‘She will look on thee—I have looked on thee, full of that thought: and from that moment ne’er thy waters could I dream of, name, or see, without the inseparable sigh for her.’

Now, while there was nothing whatever to connect the River Po with tender recollections, there was Byron’s association in childhood with the River Trent, a memory inseparable from his boyish love for Mary Chaworth.

‘But in his native stream, the Guadalquivir,
Juan to lave his youthful limbs was wont;
And having learnt to swim in that sweet river
Had often turned the art to some account.’

In the fourth stanza we perceive that the poet, while thinking of the Trent, ‘betrays his thoughts’ to the Po, a river as wild and as swift as his native stream.

The ninth stanza has puzzled commentators exceedingly. It has been pointed out that the River Po does not sweep beneath the walls of Ravenna. That is, of course, indisputable. But Byron, in all probability, did not then know the exact course of that river, and blindly followed Dante’s geographical description, and almost used his very words:

‘Siede la terra, dove nata fui,
Su la marina dove il Po discende
,
Per aver pace co’ seguaci sui.’

It is, of course, well known that the Po branches off into two streams to the north-west of Ferrara, and flows both northward and southward of that city. The southern portion—the Po di Primaro—is fed by four affluents—the Rheno, the Savena, the Santerno, and the Lamone—and flows into the Adriatic south of Comachio, about midway between that place and Ravenna. It was obviously to the Po di Primaro that Dante referred when he wrote seguaci sui.
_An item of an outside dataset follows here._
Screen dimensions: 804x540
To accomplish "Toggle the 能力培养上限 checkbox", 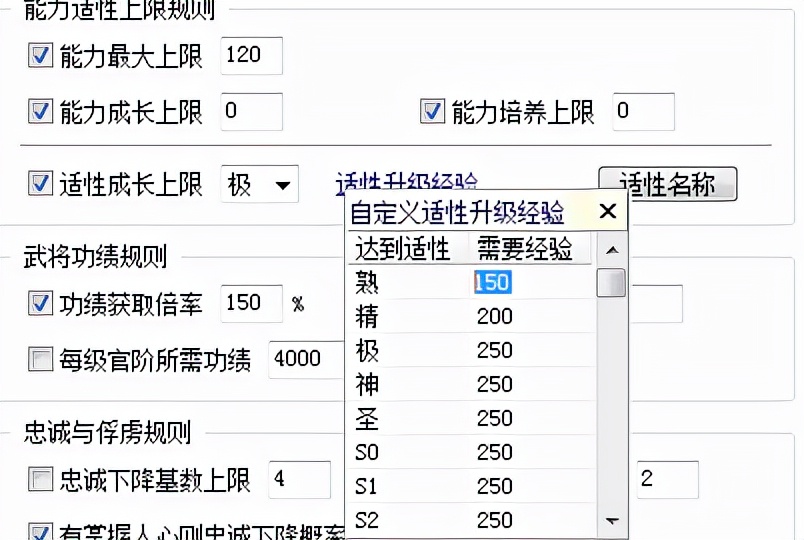I will click(x=432, y=111).
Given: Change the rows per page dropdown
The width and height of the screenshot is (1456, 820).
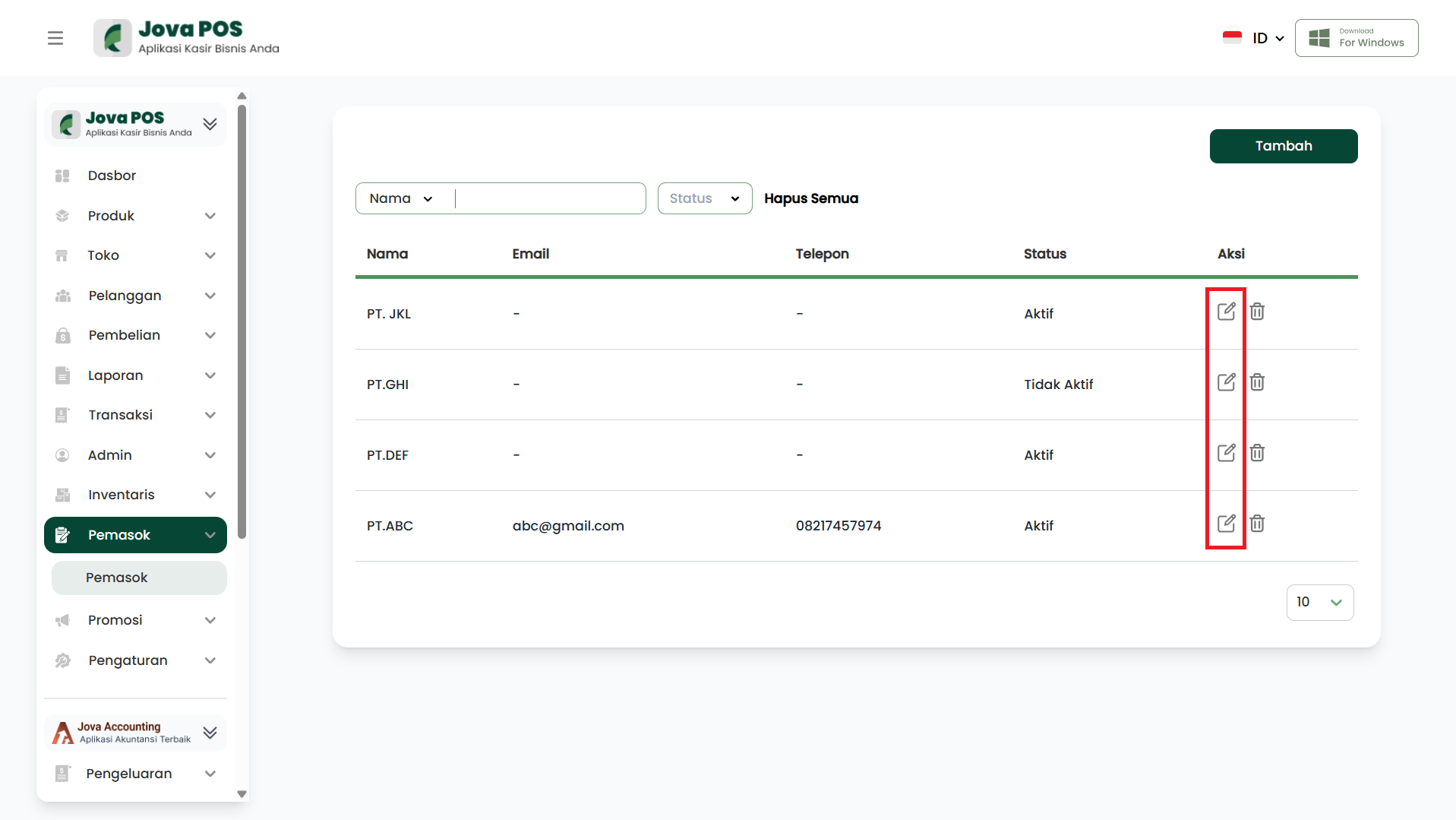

Unless Francesca was born close to the mouth of the Po, which is not impossible, Byron erred in good company. In any case, we may fairly plead poetic licence. That Byron crossed the Po di Primaro as well as the main river admits of no doubt.

In the eleventh stanza Byron is wondering what will be the result of his journey? Will the Guiccioli return to him? Will all be well with the lovers, or will he return to Venice alone? In his fancy they are both wandering on the banks of that river. He is near its source, where the Po di Primaro branches off near Pontelagascuro, while she was on the shore of the Adriatic.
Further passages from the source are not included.